Sites that generate too many copyright takedown notices will be moved lower in search rankings. And Google will be busy: Copyright owners flagged more than 4.3 million URLs in the last 30 days alone.
Google search will be less welcoming to sites accused by copyright owners of piracy.
On the company's blog, Google outlined a new measure designed at penalizing sites that generate too many complaints from copyright owners.
"We will begin taking into account a new signal in our rankings: the number of valid copyright removal notices we receive for any given site," Google said in the blog post. "Sites with high numbers of removal notices may appear lower in our results."

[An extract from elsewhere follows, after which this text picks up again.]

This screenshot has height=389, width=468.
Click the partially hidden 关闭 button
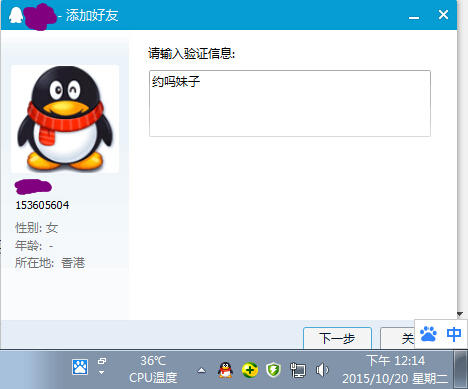[397, 338]
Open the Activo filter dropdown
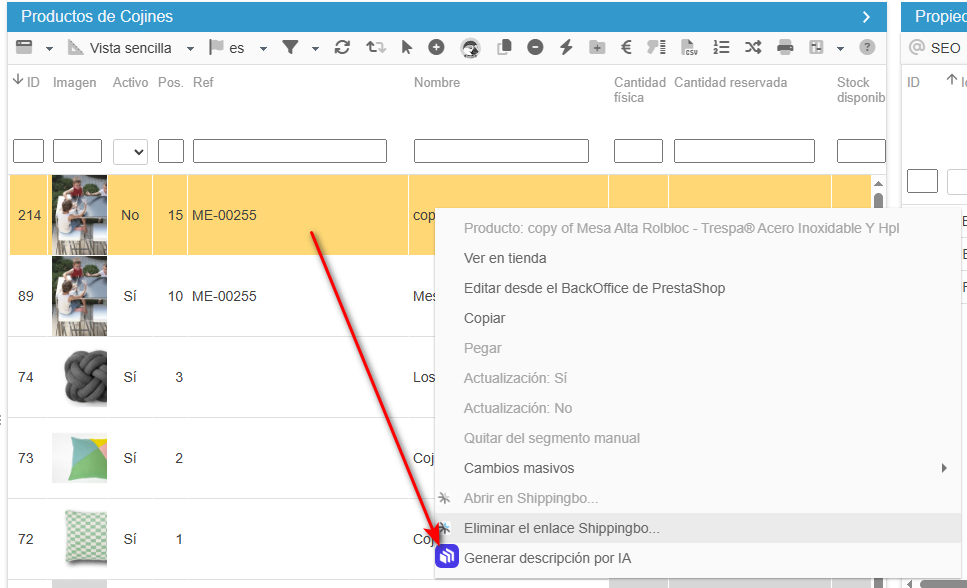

This appears to be among the most significant antipiracy measures Google has ever adopted. The company's powerful search engine is the route through which most people on the planet conduct Internet searches. For the past two years, Google has made more and more concessions to copyright owners, who have long demanded that Google take steps to prevent its search engine from aiding copyright infringement.
One of their biggest requests was for accused pirate sites to be blocked from showing up in search results. Copyright owners didn't get that much, but they got something approaching it. What can't be forgotten is that there are all kinds of sites that index and help steer people to sites that share unauthorized film and music files.

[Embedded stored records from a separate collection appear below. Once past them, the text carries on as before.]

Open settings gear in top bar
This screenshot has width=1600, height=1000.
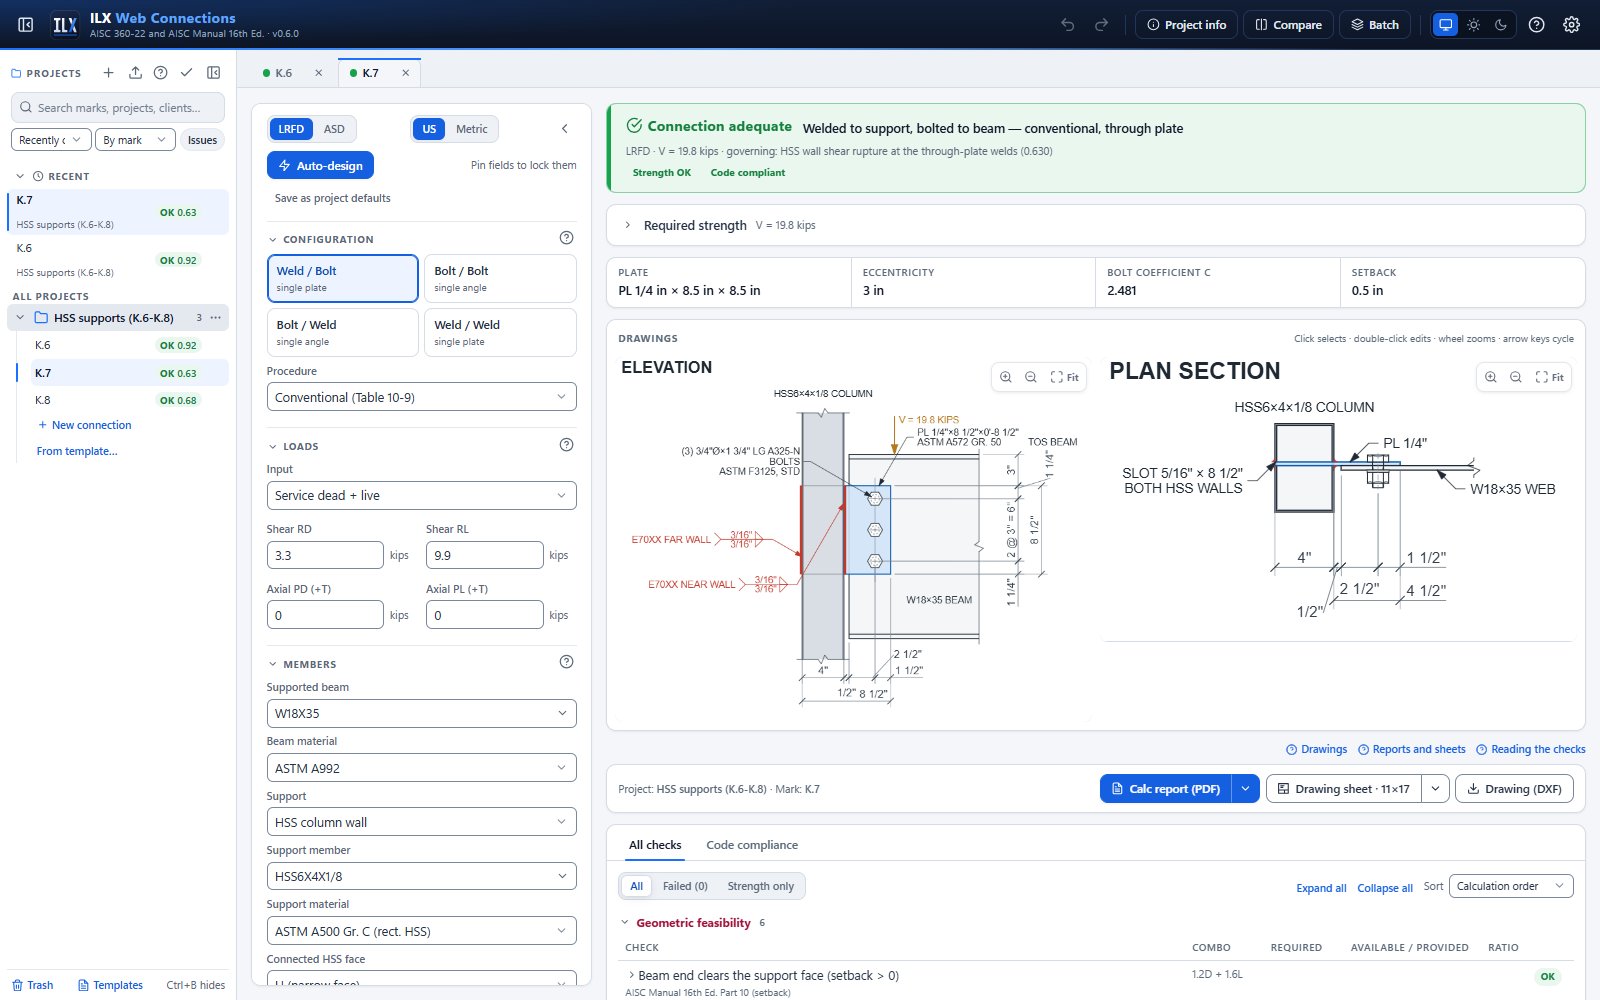pyautogui.click(x=1572, y=25)
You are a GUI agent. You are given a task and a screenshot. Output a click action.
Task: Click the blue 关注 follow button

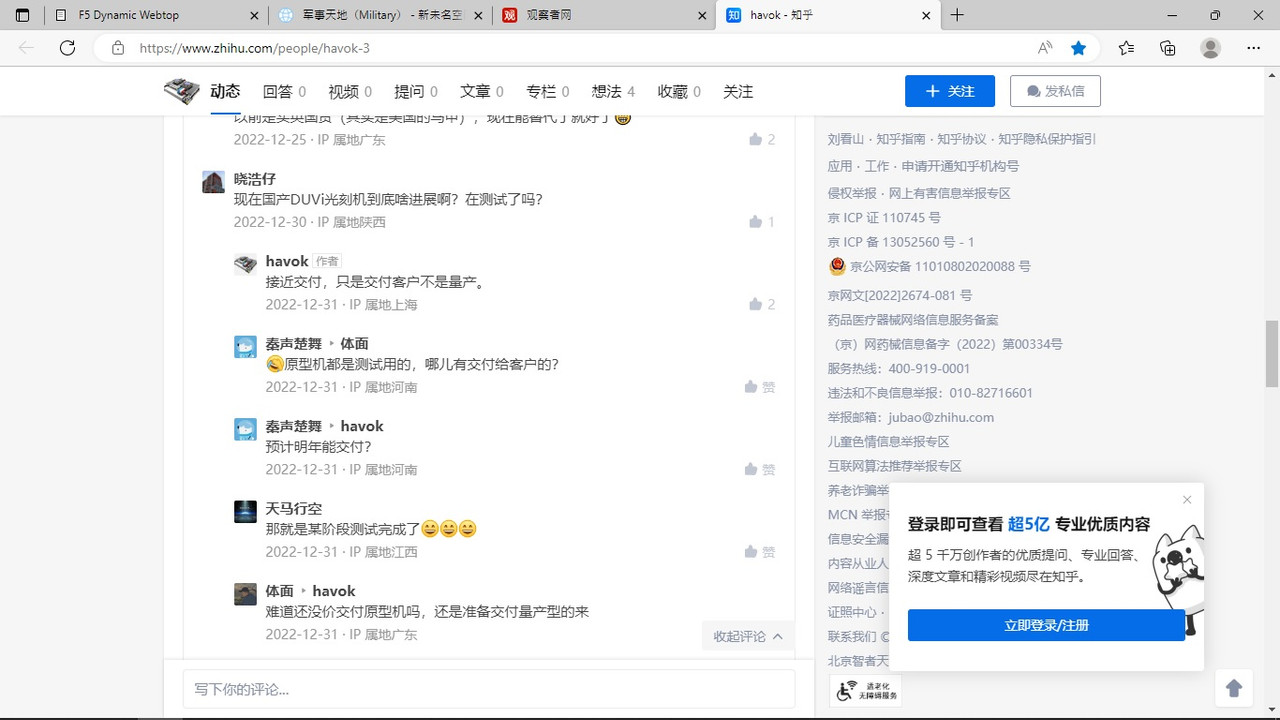pos(949,91)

In the blog post, Google suggested that the intent of the change is not for the company to become a copyright cop but to help weed out illegitimate sources of music, movies and other digital media.
This ranking change should help users find legitimate, quality sources of content more easily -- whether it's a song previewed on NPR's music website, a TV show on Hulu or new music streamed from Spotify.

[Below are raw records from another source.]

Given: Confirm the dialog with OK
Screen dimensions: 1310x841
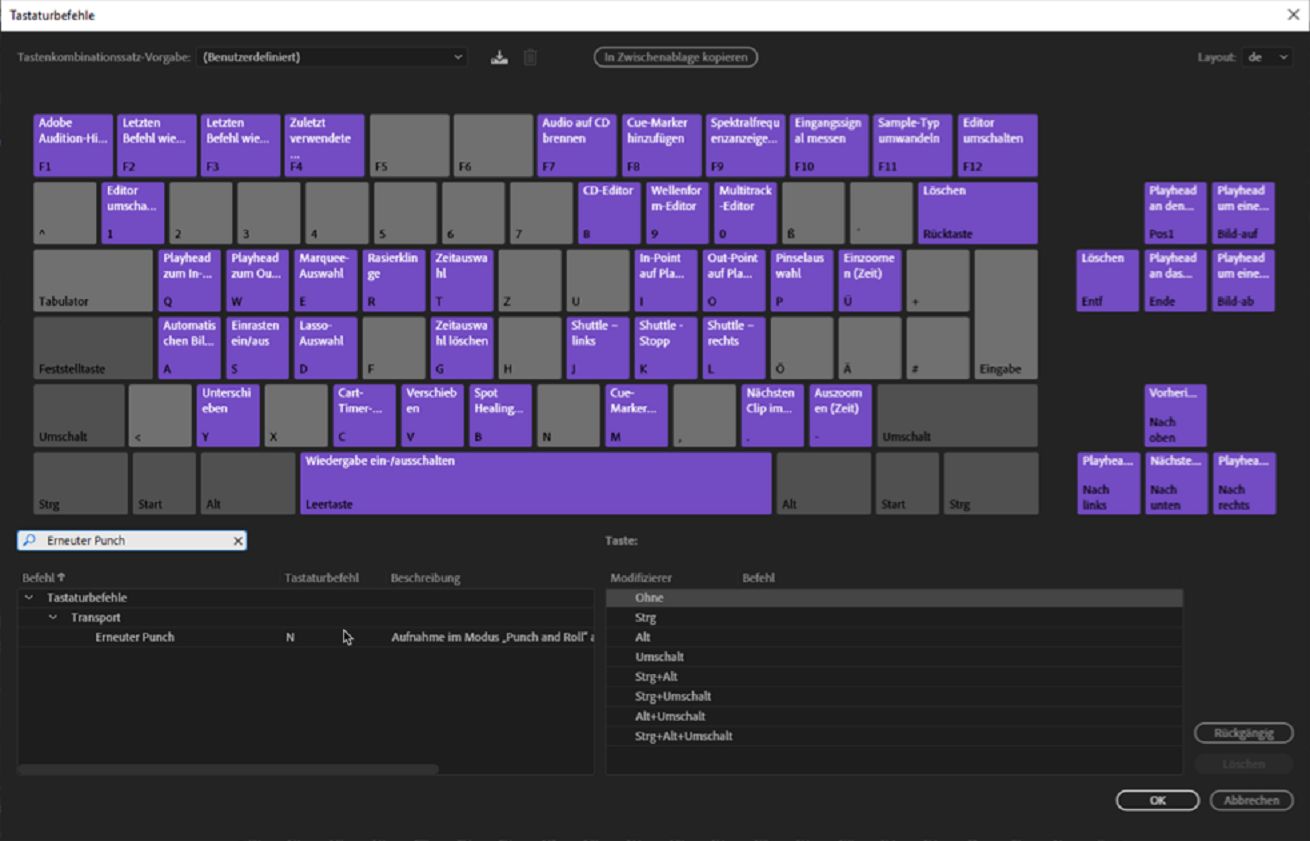Looking at the screenshot, I should (1156, 800).
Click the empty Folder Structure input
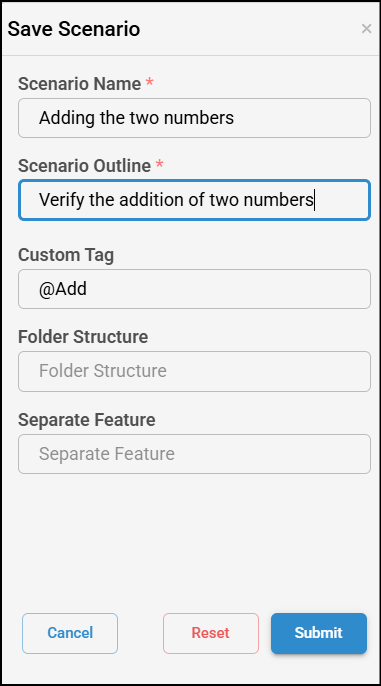Viewport: 381px width, 686px height. [194, 371]
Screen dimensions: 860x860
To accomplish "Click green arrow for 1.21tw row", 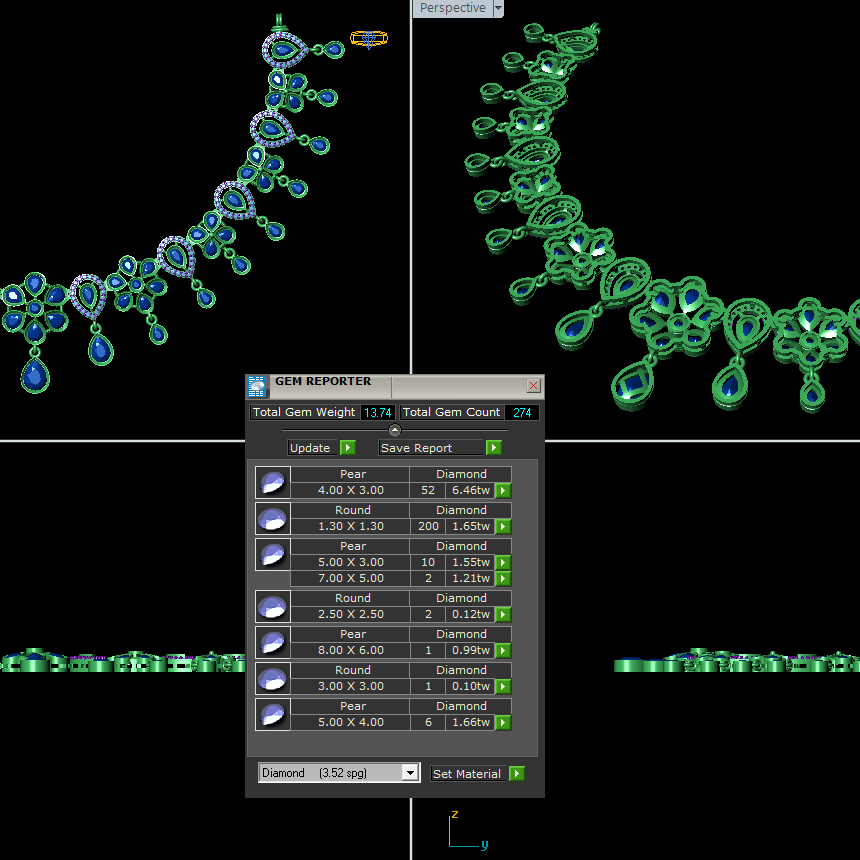I will tap(503, 579).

Since we re-booted our copyright removals over two years ago, we've been given much more data by copyright owners about infringing content online," Google continued. "In fact, we're now receiving and processing more copyright removal notices every day than we did in all of 2009--more than 4.3 million URLs in the last 30 days alone. We will now be using this data as a signal in our search rankings.
Copyright owners were quick to applaud Google's plan.
"Today Google has announced a potentially significant change in its search rankings that can make a meaningful difference to creators," said Cary Sherman, CEO of the Recording Industry Association of America, the trade group for the four top music labels. "This change is an important step in the right direction -- a step we've been urging Google to take for a long time -- and we commend the company for its action."
I've written this many times but I'll write it again. For you free-info hardliners, the thing to keep in mind is that Google is in the content distribution business.
Hollywood sources have told me for years that Google would struggle to get all the content it needed as long as the parent company dragged its feet on antipiracy. If Google Play and YouTube are to become serious competitors in music and movies, they need content and that means Google has to negotiate.
Antipiracy is apparently on the table.
But Public Knowledge, the public-interest group, sees the potential for abuse.
"It may make good business sense for Google to take extraordinary steps, far beyond what the law requires, to help the media companies it partners with," said John Bergmayer, a senior staff attorney with Public Knowledge. "That said, its plan to penalize sites that receive DMCA notices raises many questions. Sites may not know about, or have the ability to easily challenge, notices sent to Google. And Google has set up a system that may be abused by bad faith actors who want to suppress their rivals and competitors."